### ABOUT THIS EXERCISE
From the entries that follow, report every line in which "computer" occurs.
───
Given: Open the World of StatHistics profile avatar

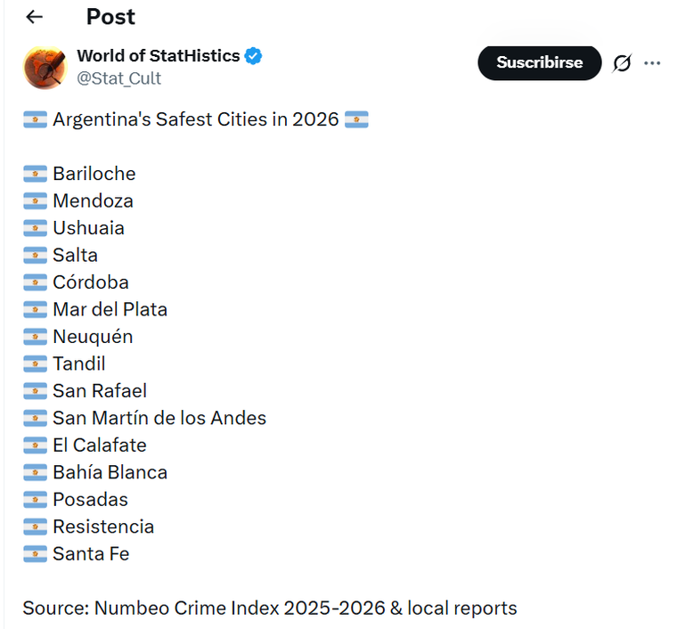Looking at the screenshot, I should click(45, 68).
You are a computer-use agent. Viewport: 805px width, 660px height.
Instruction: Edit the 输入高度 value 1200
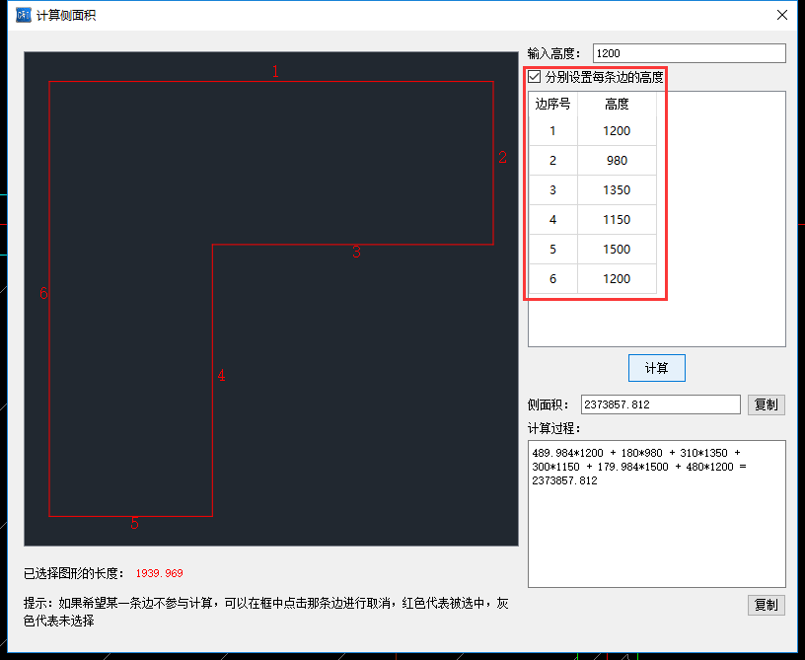coord(689,53)
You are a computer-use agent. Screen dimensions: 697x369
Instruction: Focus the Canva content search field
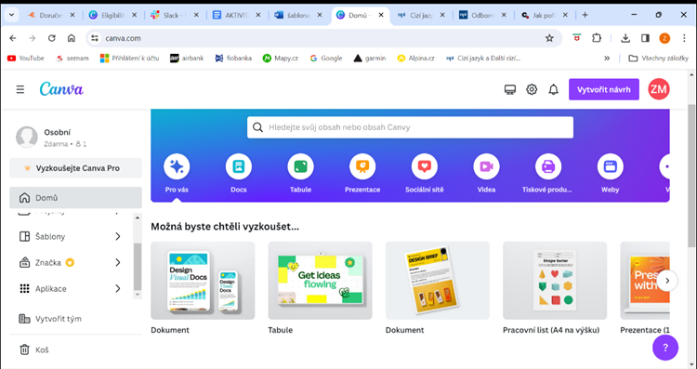point(410,127)
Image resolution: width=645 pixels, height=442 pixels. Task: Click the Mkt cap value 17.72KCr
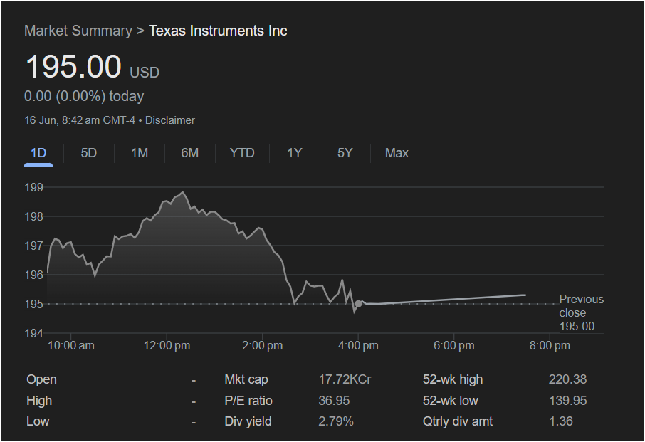pyautogui.click(x=345, y=379)
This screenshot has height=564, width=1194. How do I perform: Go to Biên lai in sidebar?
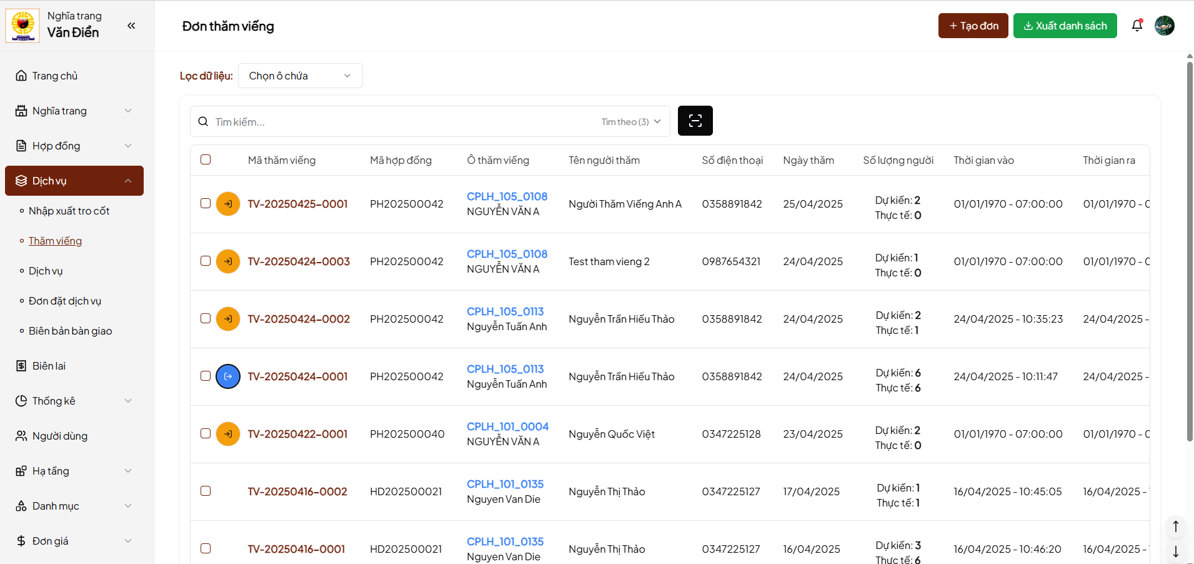49,366
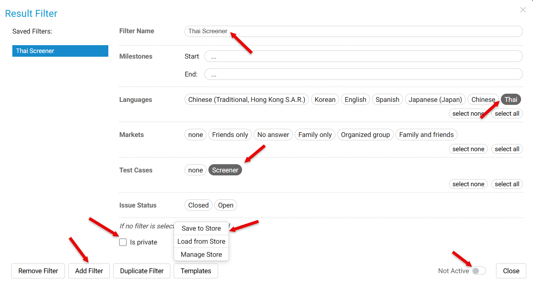Click select none for Markets
The width and height of the screenshot is (533, 284).
(468, 149)
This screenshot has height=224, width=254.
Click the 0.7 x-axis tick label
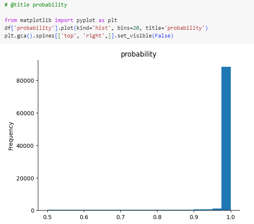pyautogui.click(x=120, y=218)
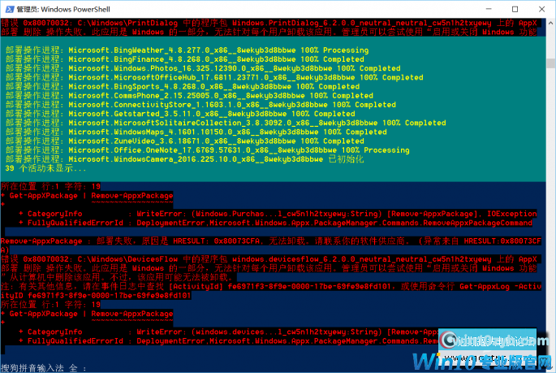Click the Microsoft.BingFinance Completed line

click(184, 59)
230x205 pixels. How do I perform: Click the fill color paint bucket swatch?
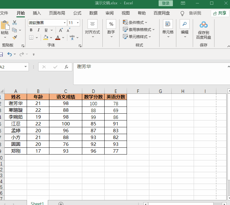pos(46,37)
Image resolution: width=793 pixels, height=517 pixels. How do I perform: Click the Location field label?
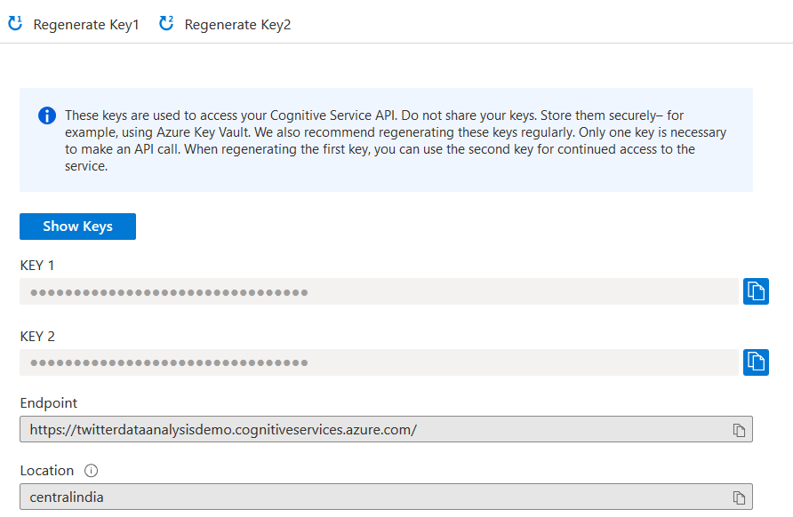tap(47, 471)
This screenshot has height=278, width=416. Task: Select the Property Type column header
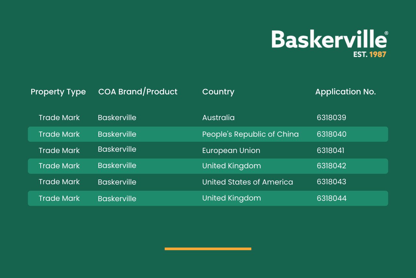[58, 92]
───
### ANSWER TO THIS EXERCISE
You are a computer-use agent. Viewport: 805px width, 660px height.
You are a computer-use agent. Screen dimensions: 697x369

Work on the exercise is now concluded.